I've recently returned to writing and painting. I think both things are positive outlets for all this pent up anxiety I'm feeling and it sure beats pacing and doing tedious housework all the time. I can't say I'm a master at either craft, but I guess I do well enough to form a sentence or two in order to construct an idea to elaborate on or as I like to call it, rambling... My skill at painting is acceptable and I have to admit I'm my own worse critic. The following is the piece I finished today. I never name my pieces because I like for them to be whatever the viewer wants them to be, thus no name, just a number. My signature, Van Goggins was given to me by my closest friend. She named me after Van Gogh. Van is not my first name, but Goggins is my maiden name I don't know what Van Gogh's diagnosis was, but I rather like the fact that he was "special" and special people need to stick together!

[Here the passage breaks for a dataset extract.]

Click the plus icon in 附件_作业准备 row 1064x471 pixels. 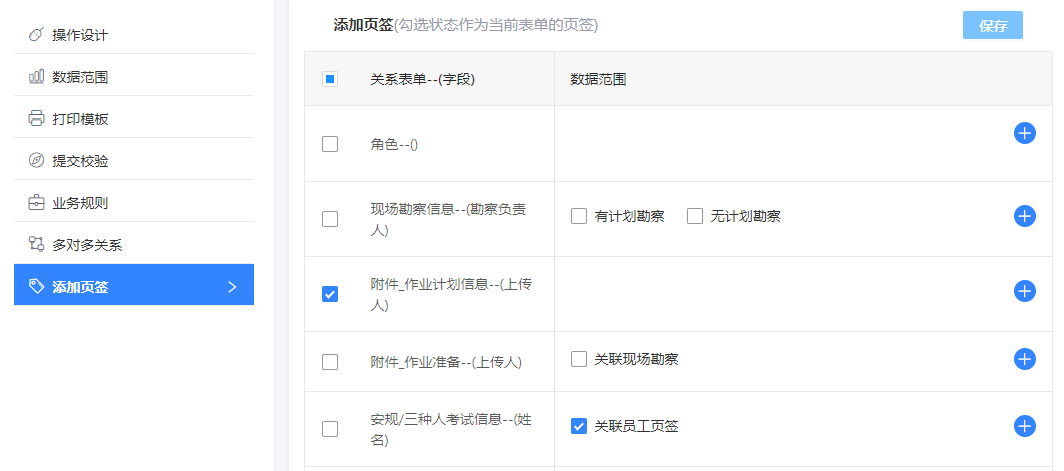pyautogui.click(x=1025, y=359)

When I started painting this picture I wanted to include the cancer I have on my middle finger, but figured that might be a little over the top. Besides how does one abstractly depict cancer? Of all places to have cancer, I have to have it on my middle finger. While they tell me it's not a terminal type of cancer, it's cancer and no cancer is good. And yes, it makes me anxious especially since I have to wait another month to get in to see a specialist to have it removed.
I keep envisioning my middle finger rotting off and the thought of that doesn't bring me joy. I'm partial to my middle finger...some of my best angry moments involved using it to signal to someone that they had gotten under my skin. Now, it seems the only thing under my skin is cancer. I've been fighting the urge to do my own surgery, but I have a feeling that would only make it worse. When this first appeared on my finger over 12 weeks ago, I assumed it was a possible spider bite.
I tried on three separate occasions to get my primary care doctor to look at it, but she wouldn't even come near it. WTF? I know it's not pretty, but put some latex gloves on and come over here and look at it. NOPE! She blew my mind by how she acted. I know we all have bad days, but when a doctor has a bad day that means mistakes are going to be made! What I finally ended up doing was getting a new primary care who solved the problem in a matter of minutes. He nixed the notion that it was a spider/insect bite because there was no drainage or infection associated with it. I know it looks sore and it is sore,when I bump it. The question of the day is how many times do I bump it in a 24 hour period and how many shining expletives do I say per bump?
P.S. I noticed a few days ago it's starting to grow hair from it. Great! A hairy cancerous finger! What more can one ask for?